= Beginning of Section =

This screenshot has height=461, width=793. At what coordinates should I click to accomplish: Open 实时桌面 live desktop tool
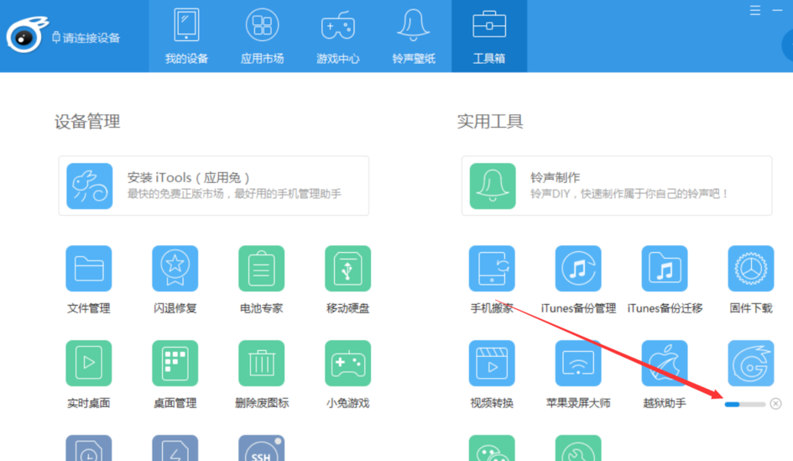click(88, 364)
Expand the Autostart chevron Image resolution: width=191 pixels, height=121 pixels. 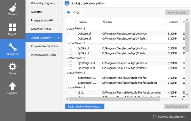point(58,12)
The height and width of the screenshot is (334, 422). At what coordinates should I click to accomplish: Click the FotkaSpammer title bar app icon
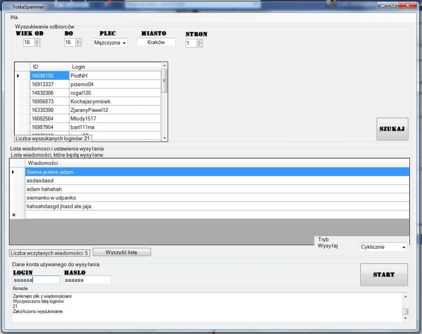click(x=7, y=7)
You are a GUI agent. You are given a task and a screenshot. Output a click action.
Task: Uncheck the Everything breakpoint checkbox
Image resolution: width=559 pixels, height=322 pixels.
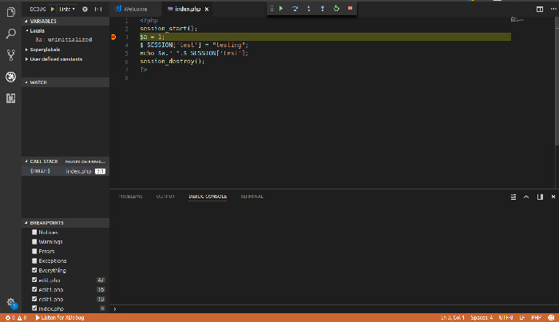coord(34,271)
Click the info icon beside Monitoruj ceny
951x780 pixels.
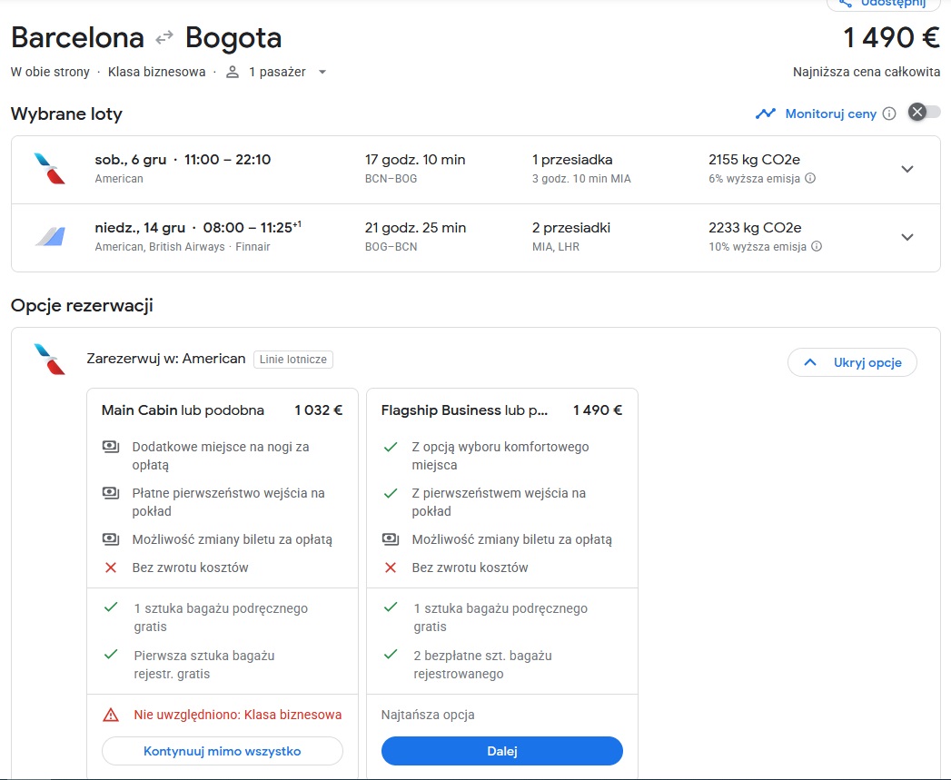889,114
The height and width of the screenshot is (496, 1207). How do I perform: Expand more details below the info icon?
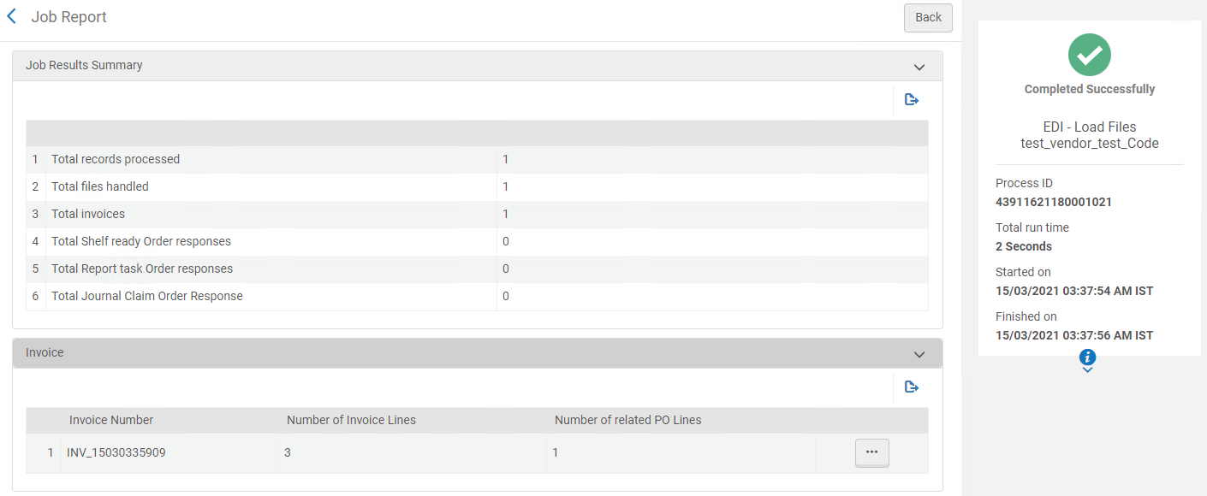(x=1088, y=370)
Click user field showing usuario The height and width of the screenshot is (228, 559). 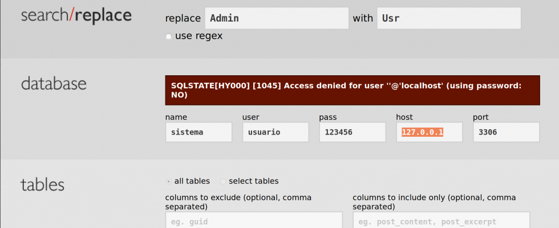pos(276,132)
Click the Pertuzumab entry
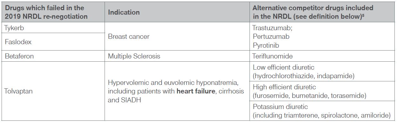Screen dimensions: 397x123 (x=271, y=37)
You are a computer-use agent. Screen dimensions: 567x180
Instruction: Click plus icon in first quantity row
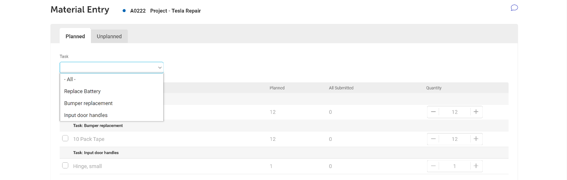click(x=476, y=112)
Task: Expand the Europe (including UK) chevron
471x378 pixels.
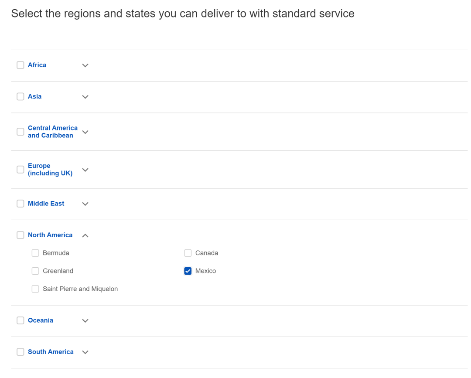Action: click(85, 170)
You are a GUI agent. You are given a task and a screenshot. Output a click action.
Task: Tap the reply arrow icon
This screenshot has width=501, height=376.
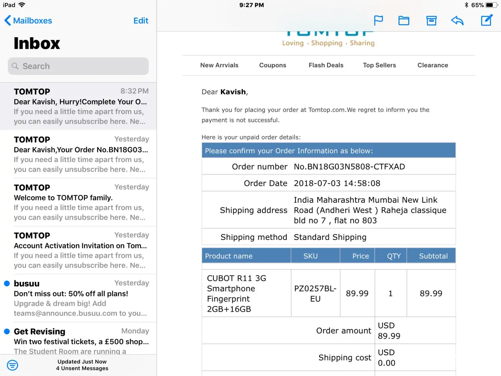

= End of Section =

Starting at the line that contains "Task: Expand the", reproduce exactly and only the lines through the end of the entries above, with the pictures excluded.

## REPLY TO THE TASK
Task: Expand the Europe (including UK) chevron
471x378 pixels.
Action: click(85, 170)
You are a GUI agent. You are given a task and a screenshot. Output a click action.
Task: Tap the reply arrow icon
This screenshot has width=501, height=376.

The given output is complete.